Gleichzeitig war er gerührt von der herzlichen Aufnahme durch die Gemeinde. Er war sich sicher, dass andere digitale Nomaden sich ebenfalls nach dem Gefühl der Verbundenheit sehnten, das er dort fand.
"Wir sind mit der Vorstellung aufgewachsen, dass man nur in großen Städten Erfolg hat. Aber jetzt gibt es eine Infrastruktur, mit der man von überall aus arbeiten kann", sagt Juan. "Wir dachten uns: Wie wäre es, wenn wir es den Leuten leicht machen, zu testen, wie es ist, von einem Dorf aus zu arbeiten?
"Also gründeten wir eine Vereinigung, die Partnerschaften mit kleinen Dörfern eingeht, die von Abwanderung bedroht sind, um Telearbeiter aufzunehmen.

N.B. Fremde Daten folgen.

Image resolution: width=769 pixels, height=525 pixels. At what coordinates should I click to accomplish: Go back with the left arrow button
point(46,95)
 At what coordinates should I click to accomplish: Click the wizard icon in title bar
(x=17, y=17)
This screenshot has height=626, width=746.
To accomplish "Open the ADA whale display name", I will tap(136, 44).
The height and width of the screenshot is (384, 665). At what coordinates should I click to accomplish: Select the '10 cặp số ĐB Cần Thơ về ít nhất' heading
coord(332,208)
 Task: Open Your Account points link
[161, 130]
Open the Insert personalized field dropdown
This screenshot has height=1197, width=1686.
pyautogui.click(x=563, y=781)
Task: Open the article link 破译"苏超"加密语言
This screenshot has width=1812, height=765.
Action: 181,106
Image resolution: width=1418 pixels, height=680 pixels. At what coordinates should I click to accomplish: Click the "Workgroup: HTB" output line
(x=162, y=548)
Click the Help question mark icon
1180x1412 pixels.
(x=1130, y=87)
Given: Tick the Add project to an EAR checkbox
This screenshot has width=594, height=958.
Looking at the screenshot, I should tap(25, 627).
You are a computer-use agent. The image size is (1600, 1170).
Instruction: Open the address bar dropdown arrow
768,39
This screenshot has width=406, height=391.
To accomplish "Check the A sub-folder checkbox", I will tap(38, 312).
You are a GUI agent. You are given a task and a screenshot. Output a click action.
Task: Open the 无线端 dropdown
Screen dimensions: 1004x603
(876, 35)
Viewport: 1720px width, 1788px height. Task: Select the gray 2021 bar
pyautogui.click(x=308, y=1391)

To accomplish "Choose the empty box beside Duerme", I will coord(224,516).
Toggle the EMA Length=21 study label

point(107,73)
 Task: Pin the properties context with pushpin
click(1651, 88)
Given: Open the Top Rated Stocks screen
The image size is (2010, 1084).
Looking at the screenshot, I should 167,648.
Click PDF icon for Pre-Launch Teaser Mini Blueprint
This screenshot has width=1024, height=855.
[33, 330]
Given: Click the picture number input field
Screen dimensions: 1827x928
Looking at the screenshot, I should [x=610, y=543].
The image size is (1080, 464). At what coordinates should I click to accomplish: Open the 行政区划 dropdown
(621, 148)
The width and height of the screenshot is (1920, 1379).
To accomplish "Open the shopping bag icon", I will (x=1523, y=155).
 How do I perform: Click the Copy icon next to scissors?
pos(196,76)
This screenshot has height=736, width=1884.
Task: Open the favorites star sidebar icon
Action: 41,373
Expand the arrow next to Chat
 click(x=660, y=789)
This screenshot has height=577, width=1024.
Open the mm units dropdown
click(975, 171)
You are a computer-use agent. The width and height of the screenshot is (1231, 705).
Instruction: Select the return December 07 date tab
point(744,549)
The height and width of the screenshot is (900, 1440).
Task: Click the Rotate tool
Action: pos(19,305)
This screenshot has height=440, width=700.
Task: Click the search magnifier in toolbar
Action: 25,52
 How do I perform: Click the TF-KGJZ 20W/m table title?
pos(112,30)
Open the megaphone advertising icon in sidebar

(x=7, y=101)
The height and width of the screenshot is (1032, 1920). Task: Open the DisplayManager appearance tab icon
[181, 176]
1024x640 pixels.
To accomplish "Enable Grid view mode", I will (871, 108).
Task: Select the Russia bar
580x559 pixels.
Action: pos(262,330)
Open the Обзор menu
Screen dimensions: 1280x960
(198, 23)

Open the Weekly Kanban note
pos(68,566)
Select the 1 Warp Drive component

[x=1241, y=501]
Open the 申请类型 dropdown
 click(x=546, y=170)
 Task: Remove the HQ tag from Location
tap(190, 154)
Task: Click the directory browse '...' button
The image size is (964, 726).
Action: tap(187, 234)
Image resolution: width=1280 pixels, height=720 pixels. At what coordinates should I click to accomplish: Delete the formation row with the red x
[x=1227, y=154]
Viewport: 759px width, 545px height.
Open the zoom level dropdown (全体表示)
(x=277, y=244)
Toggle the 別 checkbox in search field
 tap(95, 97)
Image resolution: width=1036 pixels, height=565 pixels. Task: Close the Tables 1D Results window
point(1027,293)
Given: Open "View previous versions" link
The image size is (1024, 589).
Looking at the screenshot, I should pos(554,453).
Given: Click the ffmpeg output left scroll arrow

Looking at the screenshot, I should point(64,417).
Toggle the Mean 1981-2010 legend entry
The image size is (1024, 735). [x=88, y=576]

Juan und seine Mitbegründerin Ana Amrein testeten ihr Konzept in einer Handvoll Dörfer, um die ländliche Wirtschaft anzukurbeln und einen sinnvollen kulturellen Austausch zu schaffen.
"Wir gehen nicht einfach in ein Dorf und fangen an zu arbeiten. Wir treffen eine Vereinbarung mit der Verwaltung, mit örtlichen Vereinen, mit Unternehmen und mit der Gemeinde selbst. Wir kommen mit der Geschwindigkeit des Vertrauens voran", erklärt Juan.
Das Feedback der ersten Dörfer, die Rooral beherbergten, war eindeutig positiv: "Als wir fragten, was ihnen nicht gefiel, weil wir in der Stadt waren, sagten sie, dass wir weggingen!"
Digitale Nomaden im Pueblo willkommen heißen
Rooral hat jetzt eine ständige Basis in dem andalusischen Dorf Benarrabá. Die Einwohnerin Mari Angeles erzählt Euronews Travel, wie sehr sie sich darüber freut, dass Menschen aus der ganzen Welt ihr Dorf entdecken, das normalerweise nicht auf dem Radar ausländischer Besucher steht.
"Sie interagieren wunderbar mit unseren Leuten", sagt sie. "Ich genieße es, wenn sie im kleinen Supermarkt unserer Familie im Dorf einkaufen kommen und wir uns unterhalten können. Ich fand es toll, als sie bei einem gemeinsamen Abendessen erzählten, was ihnen an unserem Dorf am besten gefällt: der Gemeinschaftssinn, die tiefen Beziehungen, der Frieden und die schöne Natur."
Rooral fördert diese Kontakte mit den oft älteren Einwohnern durch Aktivitäten und Veranstaltungen. Es ist üblich, dass Besucher und Einheimische gemeinsam zu Abend essen oder dass die digitalen Nomaden etwas über lokale Bräuche lernen, wie die Herstellung von Ziegenkäse oder die Gewinnung von Kork.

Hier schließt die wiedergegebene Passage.